The former acting head of the Navy, who resigned last year amid uproar over his handling of a COVID-19 outbreak on the USS Theodore Roosevelt, stood by his decisions during the episode in a new column, even as he acknowledged he could have carried them out differently.
Writing in the February edition of the U.S. Naval Institute’s “Proceedings” magazine, former acting Navy Secretary Thomas Modly lashed out at those who questioned his decisions while defending firing the ship’s popular commander, Capt. Brett Crozier, after a letter the captain wrote pleading for help with the outbreak leaked in the media.
“I know he believed he was making the best decisions he could at the time. In my view, he made a big mistake,” Modly wrote.
“Ultimately, that was my judgment to make as his most senior boss in the Department of the Navy,” he continued. “It was my call. Not the media’s. Not Congress’s. Not the retired generals or admirals who seem very comfortable enhancing their personal brands by second guessing people in public office—a role they resented when they were on active duty and grappling with life-and-death decisions.”
Modly resigned in April after firing Crozier and then flying to Guam to give a profanity-laced speech aboard the Roosevelt in which he berated the captain as “too naive or too stupid to be a commanding officer of a ship like this” if he thought his letter wouldn’t leak.
After Modly’s speech leaked, he at first stood by it, but then apologized for his language and resigned as calls from lawmakers for his removal mounted.
In June, the Navy upheld Crozier’s firing, reversing a preliminary recommendation in April to reinstate him, after an internal investigation concluded he did not act quickly enough to protect sailors.
In his “lessons learned” piece for the U.S. Naval Institute, Modly said he made mistakes in the “execution” of his decisions, adding he has learned to “avoid using profanity, particularly when your audience might be global.”

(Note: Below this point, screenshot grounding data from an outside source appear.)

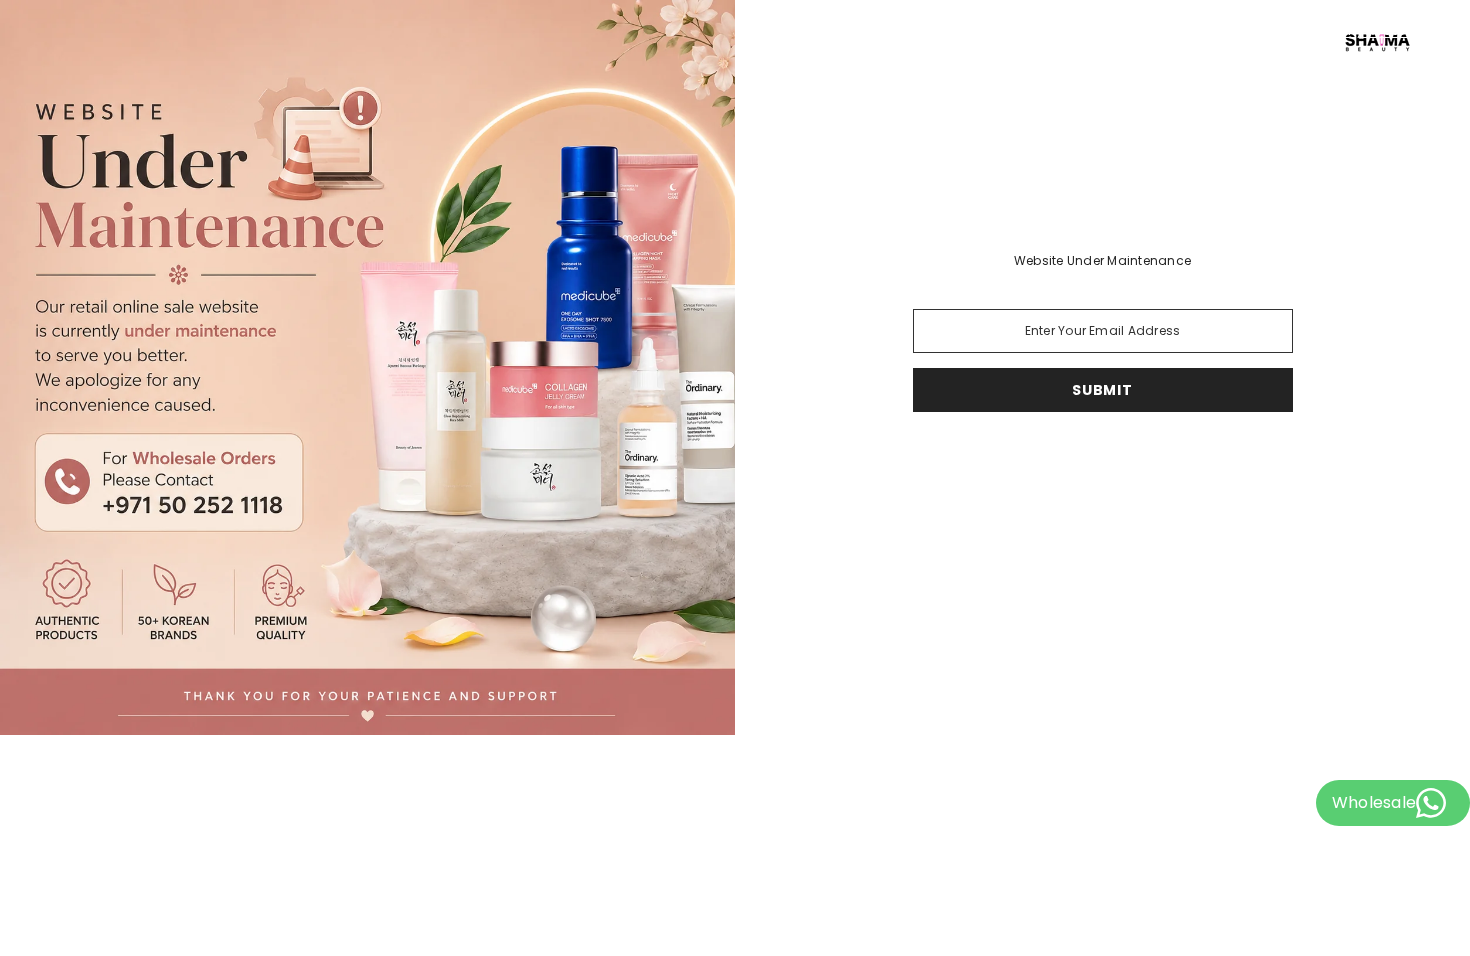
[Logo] (1102, 41)
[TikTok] (1053, 464)
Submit (1102, 390)
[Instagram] (1097, 464)
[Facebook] (1153, 464)
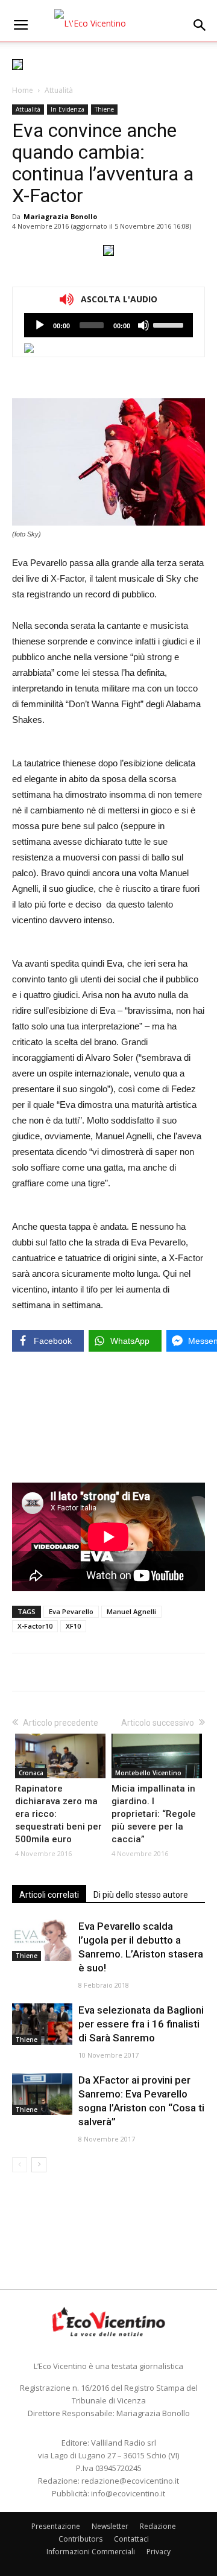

But he said he still thinks he was right to fire Crozier, go to Guam and give a “tough” speech to the Roosevelt crew. He also said he was right to resign after his speech leaked.
“In the end, the biggest casualty of the decisions I made regarding the Theodore Roosevelt was my tenure as acting Secretary,” he wrote. “From my perspective, that was a small price to pay if the broader message I tried to convey to the crew about love, duty and courage sinks in with our entire Navy over time.”
More than 1,000 sailors were sickened during the COVID-19 outbreak on the Roosevelt, and one sailor, Chief Petty Officer Charles Robert Thacker Jr., died.
Citing the Navy’s internal investigation, the Pentagon’s inspector general this week said the ship’s leadership exacerbated the outbreak by failing to enforce social distancing and prematurely releasing sailors from quarantine.